• _SHORT EXERCISE_
Rewrite the items from the start of the records up to and including the line with "pos(370,175)", putting "Preferences" in place of "Settings" and keeping everything else unchanged. Leave the pictures out of your answer.

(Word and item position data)
===

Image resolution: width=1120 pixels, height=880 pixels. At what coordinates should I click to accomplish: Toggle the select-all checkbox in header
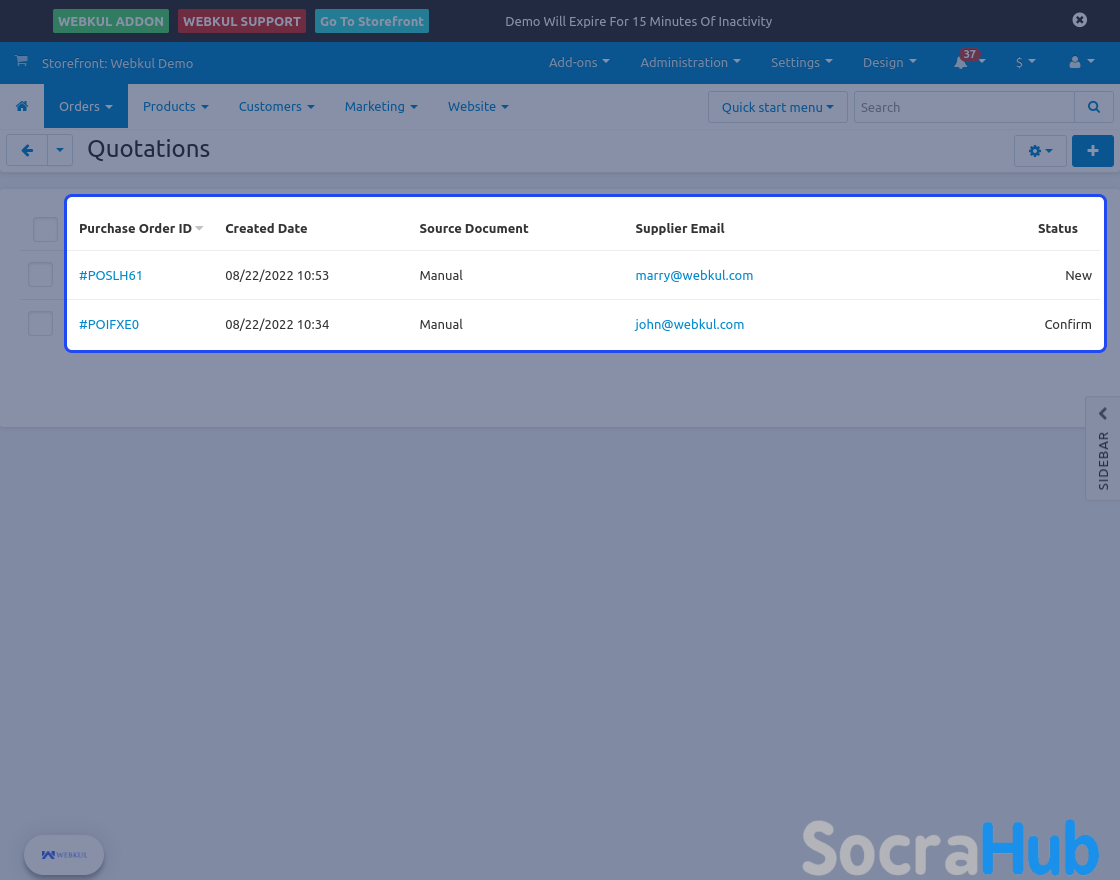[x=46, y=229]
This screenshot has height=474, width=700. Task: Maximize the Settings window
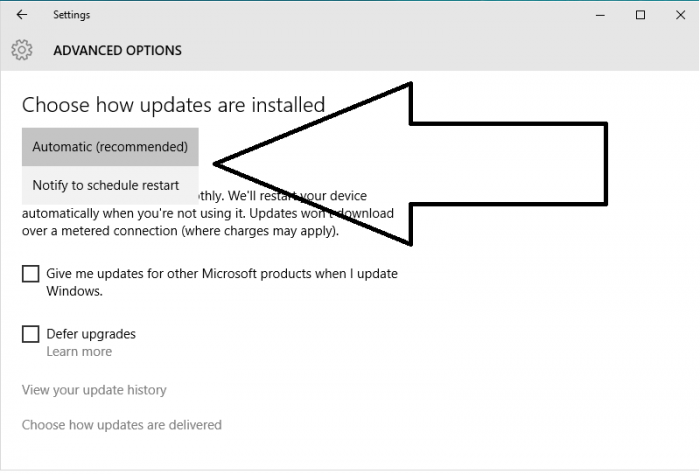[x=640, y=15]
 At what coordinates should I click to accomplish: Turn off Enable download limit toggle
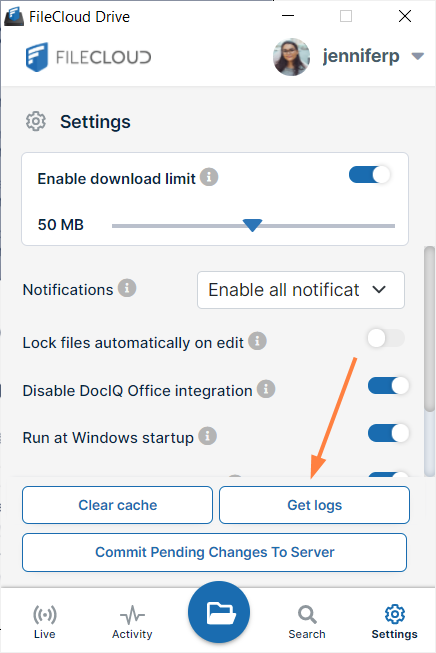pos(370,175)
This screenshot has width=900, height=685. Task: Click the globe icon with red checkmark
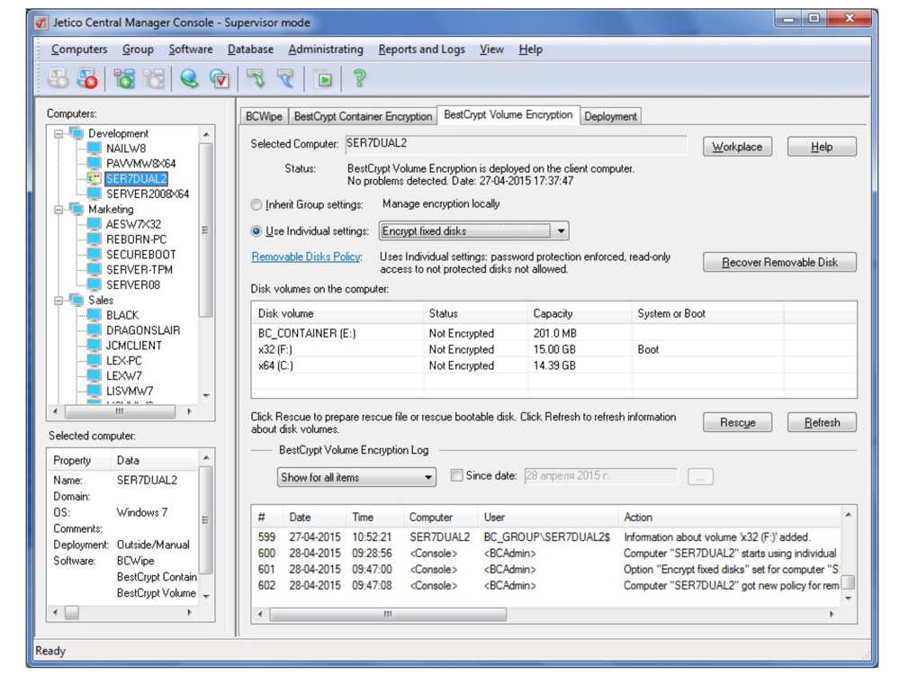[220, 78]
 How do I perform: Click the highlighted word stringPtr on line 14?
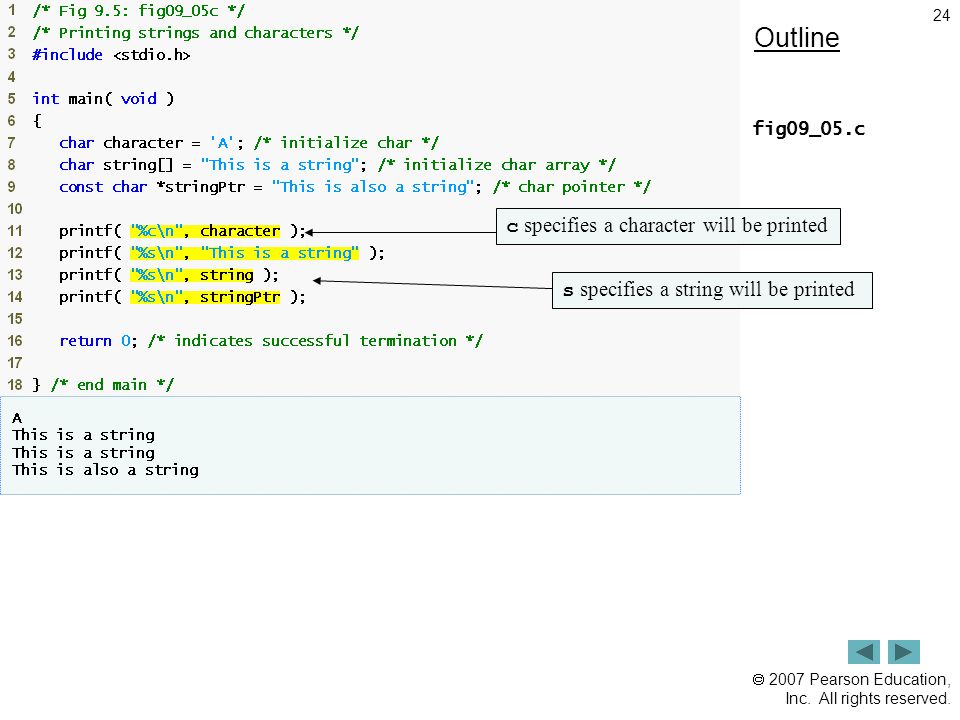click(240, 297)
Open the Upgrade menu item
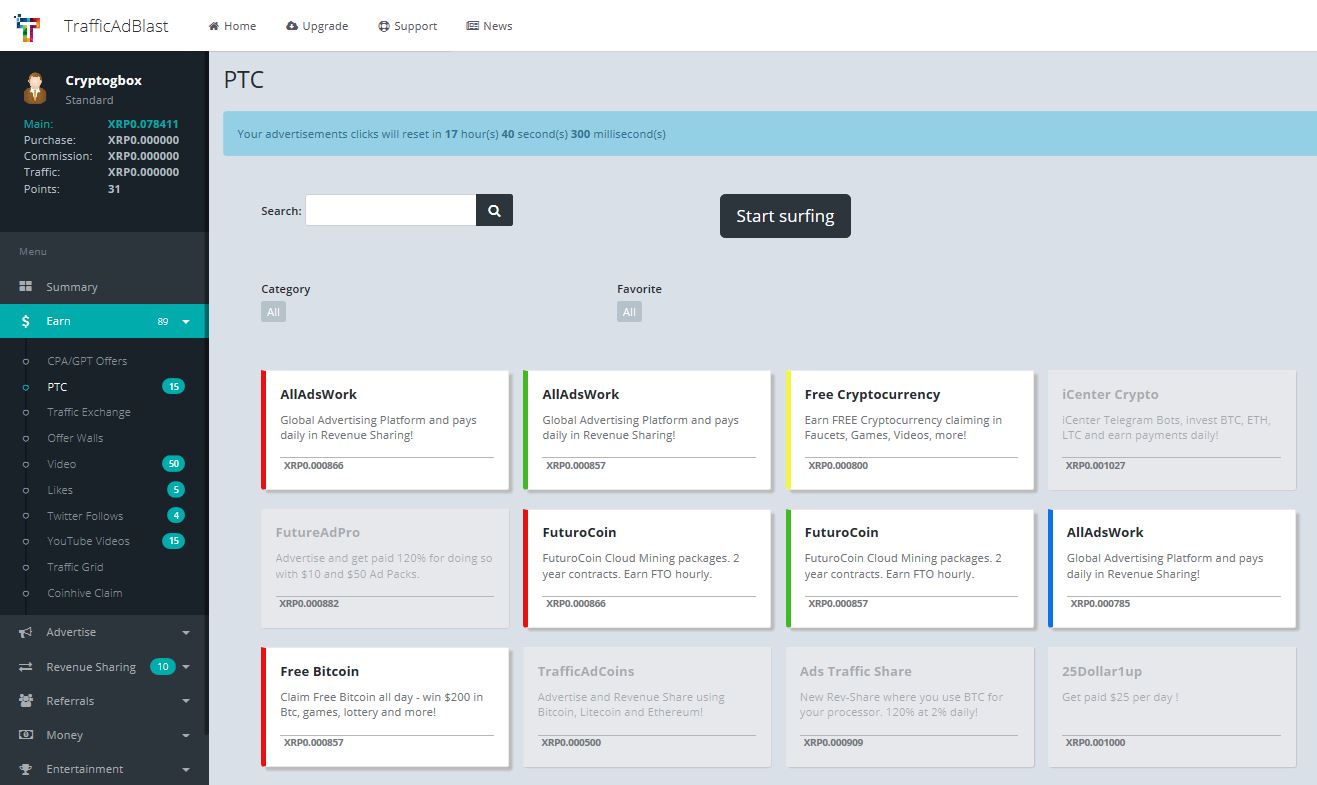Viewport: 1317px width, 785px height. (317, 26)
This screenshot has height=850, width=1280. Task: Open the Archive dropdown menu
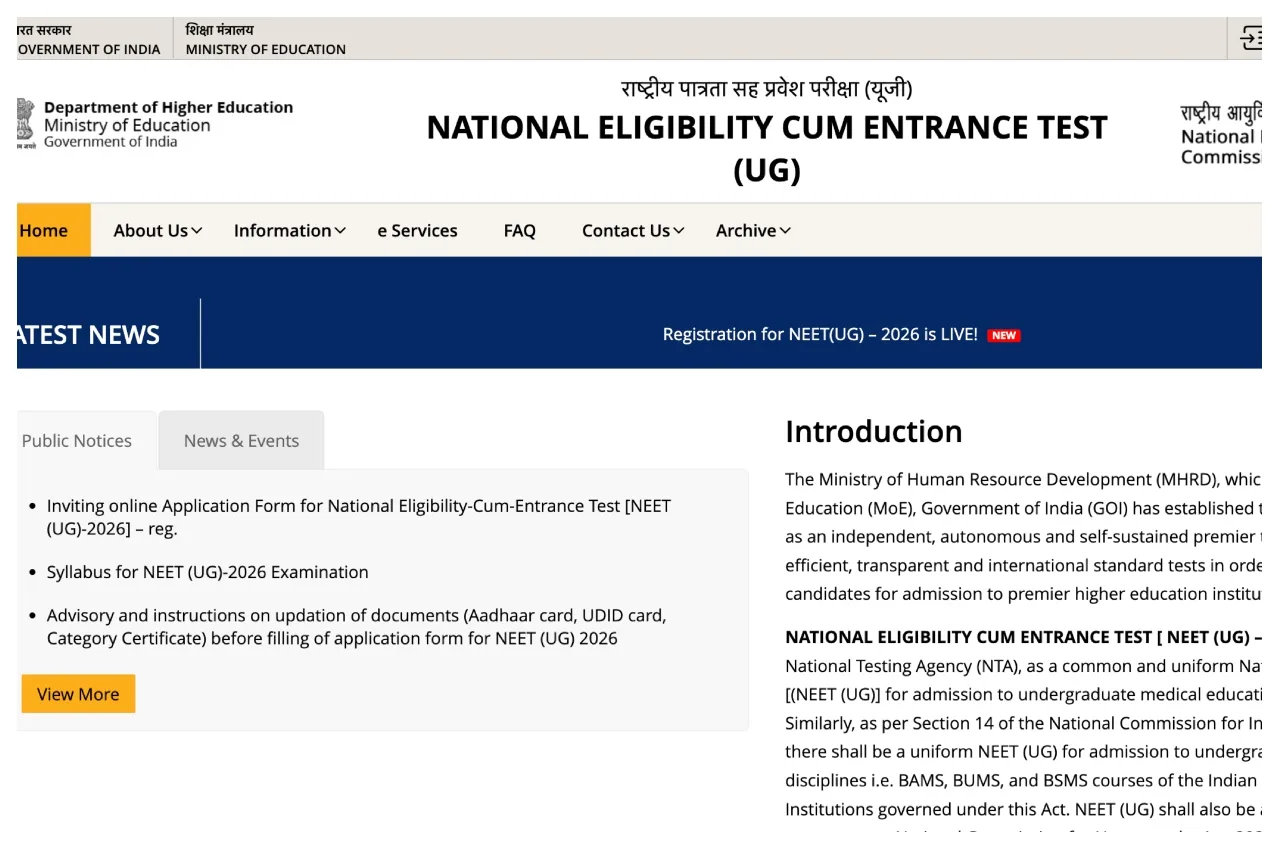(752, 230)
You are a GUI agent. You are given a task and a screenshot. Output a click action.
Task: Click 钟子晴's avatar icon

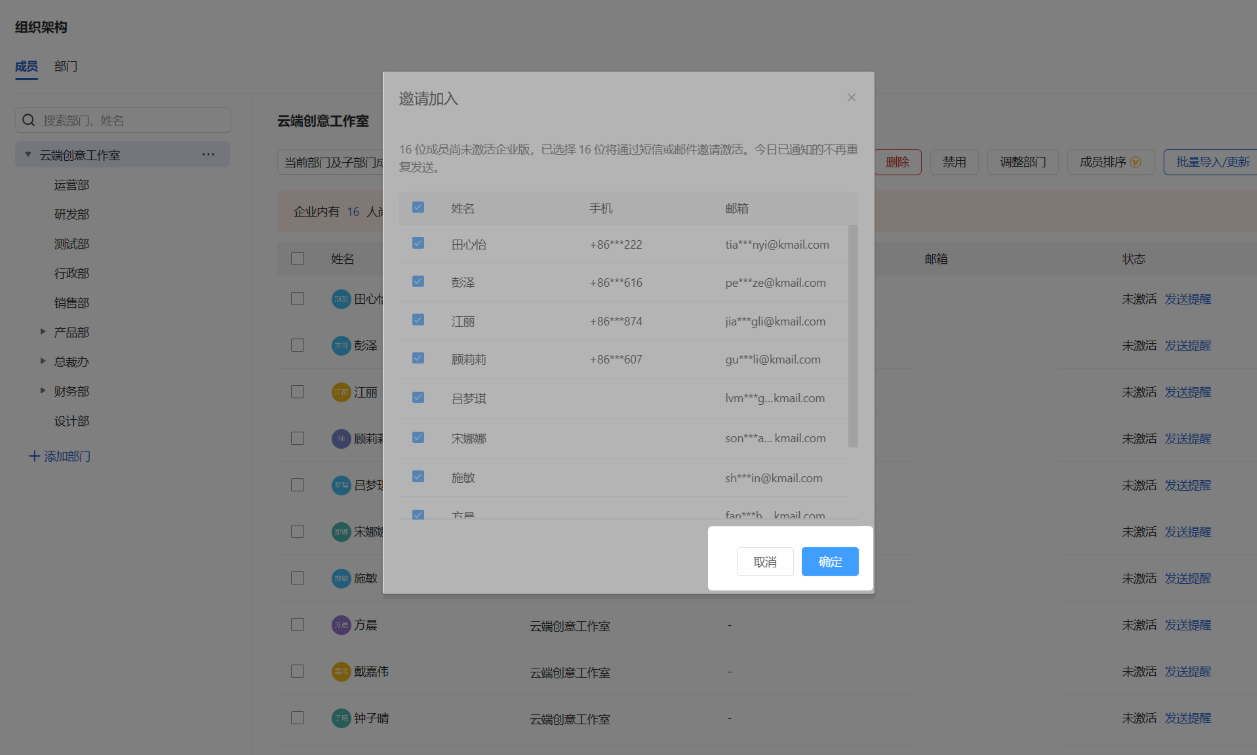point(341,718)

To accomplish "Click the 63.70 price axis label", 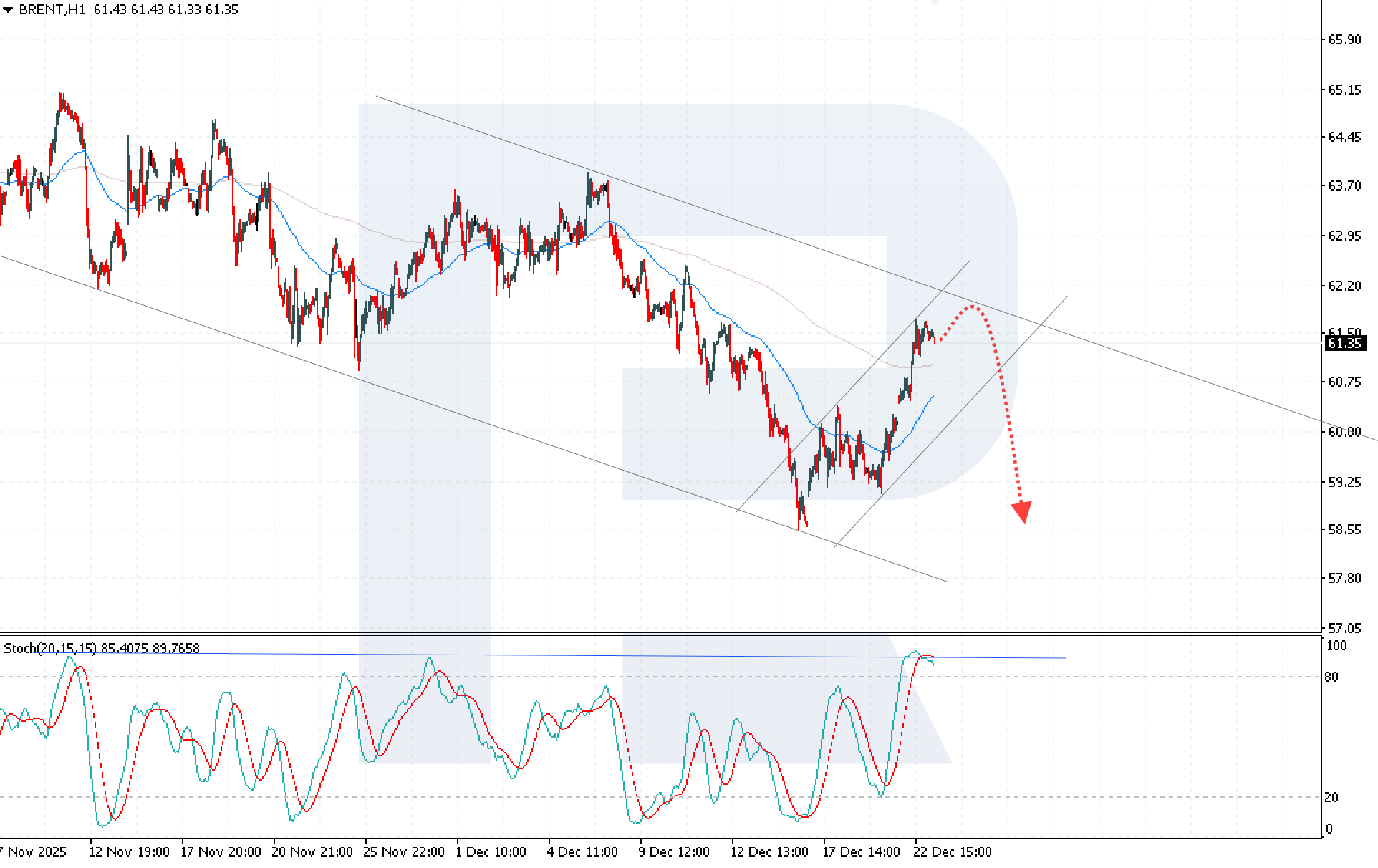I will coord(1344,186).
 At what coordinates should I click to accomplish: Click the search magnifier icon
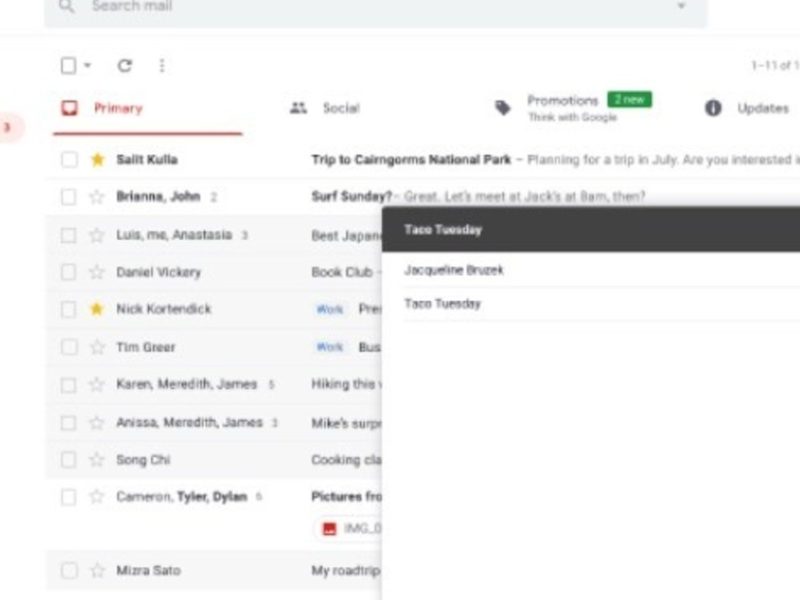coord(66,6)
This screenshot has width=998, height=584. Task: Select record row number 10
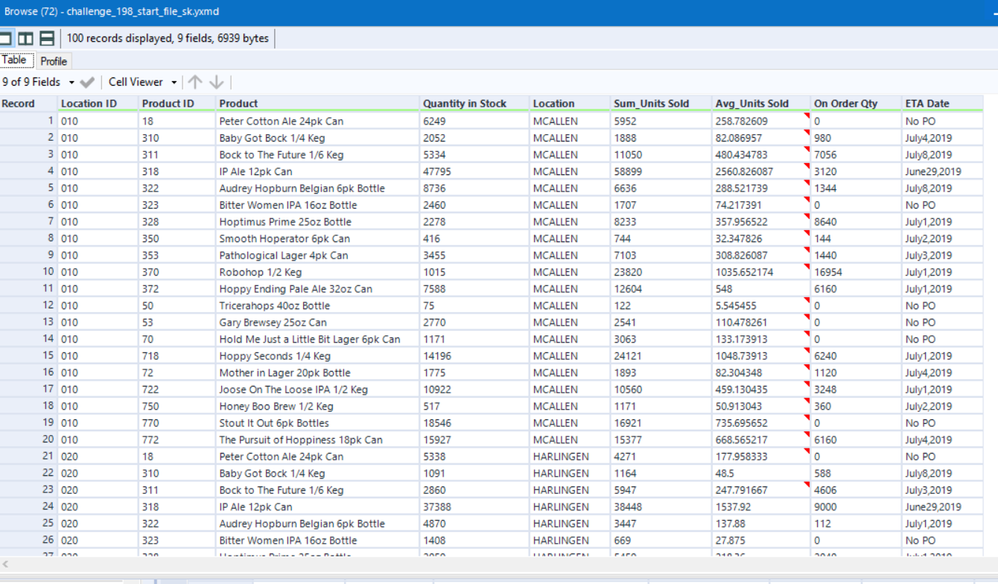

===

• _RIGHT ANSWER_
Image resolution: width=1120 pixels, height=880 pixels. At what coordinates should I click to accomplish: Toggle the select-all checkbox in header
[x=46, y=229]
This screenshot has height=474, width=700. Task: Maximize the Preferences window
[x=640, y=15]
 At what coordinates should I click to accomplish: Turn off Enable download limit toggle
pos(370,175)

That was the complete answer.